The physical and metaphorical knees at the necks of Black people index the singular white lens that pervades arts therapies discourse. These spaces often allude to the nature of the arts and artistic processes as a phenomenon that circumvents Black culture. Arts therapists explore Black clients with the aims of conforming them to dominant norms, and fail to consider the ways that various micro and macro systems impact the aesthetic experience of Black personhood. These realities remain unnamed and unacknowledged in the field, meanwhile, white supremacy aims to perpetuate our devaluation and assault a Black sense of self. During the COVID-19 pandemic, as people experience an expanded focus on life and death, a radical centering of Black lives is needed. And until that radical imagining is actualized, the protest continues.

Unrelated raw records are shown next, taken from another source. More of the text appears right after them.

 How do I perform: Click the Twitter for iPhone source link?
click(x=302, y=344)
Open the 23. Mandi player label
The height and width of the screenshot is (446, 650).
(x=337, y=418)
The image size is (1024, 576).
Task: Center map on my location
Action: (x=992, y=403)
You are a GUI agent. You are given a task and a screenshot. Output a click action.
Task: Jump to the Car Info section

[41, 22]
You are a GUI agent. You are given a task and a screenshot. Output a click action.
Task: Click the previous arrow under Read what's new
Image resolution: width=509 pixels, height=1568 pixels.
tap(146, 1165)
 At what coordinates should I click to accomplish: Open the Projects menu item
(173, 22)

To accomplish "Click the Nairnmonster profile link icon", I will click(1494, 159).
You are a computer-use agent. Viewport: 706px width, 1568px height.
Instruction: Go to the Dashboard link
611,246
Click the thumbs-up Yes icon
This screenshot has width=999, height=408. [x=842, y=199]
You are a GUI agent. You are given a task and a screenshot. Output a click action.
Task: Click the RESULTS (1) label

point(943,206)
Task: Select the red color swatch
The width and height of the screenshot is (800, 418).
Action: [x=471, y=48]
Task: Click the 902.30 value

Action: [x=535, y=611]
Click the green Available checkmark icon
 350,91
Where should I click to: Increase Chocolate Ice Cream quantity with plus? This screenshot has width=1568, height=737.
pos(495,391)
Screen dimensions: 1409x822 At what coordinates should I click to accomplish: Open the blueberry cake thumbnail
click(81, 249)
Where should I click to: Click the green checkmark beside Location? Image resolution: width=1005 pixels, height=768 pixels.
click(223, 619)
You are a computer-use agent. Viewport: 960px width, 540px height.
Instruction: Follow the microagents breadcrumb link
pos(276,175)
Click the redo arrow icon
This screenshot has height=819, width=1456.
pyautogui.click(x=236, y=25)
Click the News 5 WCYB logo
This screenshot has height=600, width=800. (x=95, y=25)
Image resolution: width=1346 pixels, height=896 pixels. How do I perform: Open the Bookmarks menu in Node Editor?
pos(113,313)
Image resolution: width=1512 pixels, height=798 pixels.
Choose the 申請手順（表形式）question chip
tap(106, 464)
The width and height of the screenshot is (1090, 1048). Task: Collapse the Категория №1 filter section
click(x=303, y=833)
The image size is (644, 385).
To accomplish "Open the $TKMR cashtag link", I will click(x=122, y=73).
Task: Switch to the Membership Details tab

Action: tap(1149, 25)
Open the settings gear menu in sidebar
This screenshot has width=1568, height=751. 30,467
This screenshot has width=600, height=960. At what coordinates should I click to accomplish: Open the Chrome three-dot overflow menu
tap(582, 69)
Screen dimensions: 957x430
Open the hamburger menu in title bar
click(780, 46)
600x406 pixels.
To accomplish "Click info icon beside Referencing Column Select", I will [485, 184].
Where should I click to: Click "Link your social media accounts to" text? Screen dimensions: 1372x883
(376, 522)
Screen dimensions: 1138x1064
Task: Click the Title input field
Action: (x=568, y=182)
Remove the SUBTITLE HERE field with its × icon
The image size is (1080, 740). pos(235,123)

Our collective experience necessitates that we tend to the variation and fluidity of our responses in the vastness of this moment. Focusing on the virus without looking at the social determinants of health would lead to the false conclusion that the racial disparities in COVID-19 hospitalizations and deaths are a result of the virus. International protests against racism are not only indicators of police violence, but the rampant abuses of power that permeate a U.S. way of life that guarantees fewer or eliminated resources for those who have been systematically othered. As people living in the U.S. are witnessing another collective articulation of the political and economic system that devalues Black life, creative arts therapists must answer to the truth of having previously known this violence as fact. What has intensified this awareness during the chaos of COVID-19? The coronavirus only amplified the issues that have been embedded within well-established norms. As healthcare and cultural workers, what does this history mean for how creative arts therapists understand their fields and longstanding practices, and how these practices determine accepted roles in society?